Modulate Platform API Documentation

Overview

Modulate Platform API provides enterprise-grade speech analysis with AI-powered transcription, emotion detection, and demographic insights. Built for scale with async processing and optimized for accuracy.

🎯 High Accuracy

State-of-the-art ML models for accurate transcription and analysis

⚡ Fast Processing

Optimized pipeline with 15-second chunking for parallel processing

💰 Pay-per-Feature

Flexible pricing - only pay for the features you use

Supported Formats

Input: MP3, WAV, Opus (up to 5MB, ~5 minutes)
Processing: Automatic conversion to optimized Opus chunks
Languages: English (multi-language support coming soon)

Authentication

All API requests require authentication headers. Get your credentials from the dashboard.
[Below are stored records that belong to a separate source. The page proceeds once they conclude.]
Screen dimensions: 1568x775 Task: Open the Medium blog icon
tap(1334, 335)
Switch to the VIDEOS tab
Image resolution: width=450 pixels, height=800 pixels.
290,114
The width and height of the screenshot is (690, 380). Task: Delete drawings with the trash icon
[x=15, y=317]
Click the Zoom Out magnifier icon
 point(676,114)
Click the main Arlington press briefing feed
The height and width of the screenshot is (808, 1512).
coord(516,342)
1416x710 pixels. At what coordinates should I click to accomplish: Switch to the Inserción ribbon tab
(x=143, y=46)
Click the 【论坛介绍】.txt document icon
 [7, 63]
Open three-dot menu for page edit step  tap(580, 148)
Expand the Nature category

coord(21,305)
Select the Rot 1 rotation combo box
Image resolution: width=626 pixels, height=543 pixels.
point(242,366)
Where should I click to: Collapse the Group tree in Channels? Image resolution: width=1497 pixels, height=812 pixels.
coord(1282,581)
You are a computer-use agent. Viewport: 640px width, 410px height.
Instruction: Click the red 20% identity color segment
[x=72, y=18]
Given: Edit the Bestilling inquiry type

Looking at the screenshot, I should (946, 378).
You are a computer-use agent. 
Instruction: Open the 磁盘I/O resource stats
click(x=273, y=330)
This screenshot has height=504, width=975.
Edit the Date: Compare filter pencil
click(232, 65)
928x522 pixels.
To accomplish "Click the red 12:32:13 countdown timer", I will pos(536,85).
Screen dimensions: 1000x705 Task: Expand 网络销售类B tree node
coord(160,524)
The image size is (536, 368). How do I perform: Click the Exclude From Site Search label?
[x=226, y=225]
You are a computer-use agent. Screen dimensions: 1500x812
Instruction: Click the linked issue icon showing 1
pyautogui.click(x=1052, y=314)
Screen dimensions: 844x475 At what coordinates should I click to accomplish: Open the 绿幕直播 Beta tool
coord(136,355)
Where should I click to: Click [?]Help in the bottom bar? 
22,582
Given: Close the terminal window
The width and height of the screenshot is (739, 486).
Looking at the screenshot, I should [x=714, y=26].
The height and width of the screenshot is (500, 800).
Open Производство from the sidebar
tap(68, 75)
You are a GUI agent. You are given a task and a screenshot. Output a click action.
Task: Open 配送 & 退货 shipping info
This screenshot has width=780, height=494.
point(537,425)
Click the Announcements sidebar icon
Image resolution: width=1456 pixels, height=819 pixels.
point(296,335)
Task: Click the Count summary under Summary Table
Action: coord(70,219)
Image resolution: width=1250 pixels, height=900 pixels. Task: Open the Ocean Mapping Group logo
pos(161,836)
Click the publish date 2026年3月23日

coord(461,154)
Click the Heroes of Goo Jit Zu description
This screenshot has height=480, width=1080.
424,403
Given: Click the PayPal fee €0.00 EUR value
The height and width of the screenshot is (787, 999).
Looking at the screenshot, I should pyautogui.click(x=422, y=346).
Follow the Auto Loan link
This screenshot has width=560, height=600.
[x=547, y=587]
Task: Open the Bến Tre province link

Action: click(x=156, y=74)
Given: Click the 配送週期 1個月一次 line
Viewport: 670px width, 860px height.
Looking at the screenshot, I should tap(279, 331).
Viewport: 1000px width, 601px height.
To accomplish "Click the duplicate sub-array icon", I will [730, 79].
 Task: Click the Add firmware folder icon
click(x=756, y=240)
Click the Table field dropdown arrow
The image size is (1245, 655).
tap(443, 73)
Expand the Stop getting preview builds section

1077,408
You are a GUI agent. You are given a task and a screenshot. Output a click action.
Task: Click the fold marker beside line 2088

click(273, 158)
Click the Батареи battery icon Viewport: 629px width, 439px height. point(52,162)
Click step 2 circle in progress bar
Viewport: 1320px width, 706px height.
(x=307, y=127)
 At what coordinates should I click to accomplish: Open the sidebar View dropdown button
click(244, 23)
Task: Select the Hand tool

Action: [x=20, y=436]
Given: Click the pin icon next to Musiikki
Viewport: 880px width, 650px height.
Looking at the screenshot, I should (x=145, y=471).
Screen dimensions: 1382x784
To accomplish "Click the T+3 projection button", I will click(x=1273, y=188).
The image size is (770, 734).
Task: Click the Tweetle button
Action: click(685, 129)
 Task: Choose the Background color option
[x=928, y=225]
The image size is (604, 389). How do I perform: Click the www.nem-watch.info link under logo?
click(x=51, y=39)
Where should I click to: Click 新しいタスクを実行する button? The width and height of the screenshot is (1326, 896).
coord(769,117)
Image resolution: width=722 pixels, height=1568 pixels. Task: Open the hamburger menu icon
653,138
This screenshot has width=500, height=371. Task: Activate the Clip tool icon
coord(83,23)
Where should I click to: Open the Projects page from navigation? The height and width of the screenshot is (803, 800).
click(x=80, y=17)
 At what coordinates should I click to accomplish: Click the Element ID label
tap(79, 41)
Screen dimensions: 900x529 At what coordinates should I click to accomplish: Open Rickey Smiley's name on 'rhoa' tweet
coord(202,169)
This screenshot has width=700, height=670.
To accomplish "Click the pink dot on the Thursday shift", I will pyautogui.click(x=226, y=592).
accountuuid: 12345678-1234-1234-1234-123456789abc
apikey: abcdef12-3456-7890-abcd-ef1234567890
Content-Type: application/json

Quick Start

Get started in under 5 minutes with a simple transcription request:

1

Encode your audio

Convert your audio file to base64 before submission.

2

Submit job

Send a POST request to /api_service with your encoded audio.

3

Poll for results

Check the status with GET /api_service/job_status/{job_id} until your transcript is ready.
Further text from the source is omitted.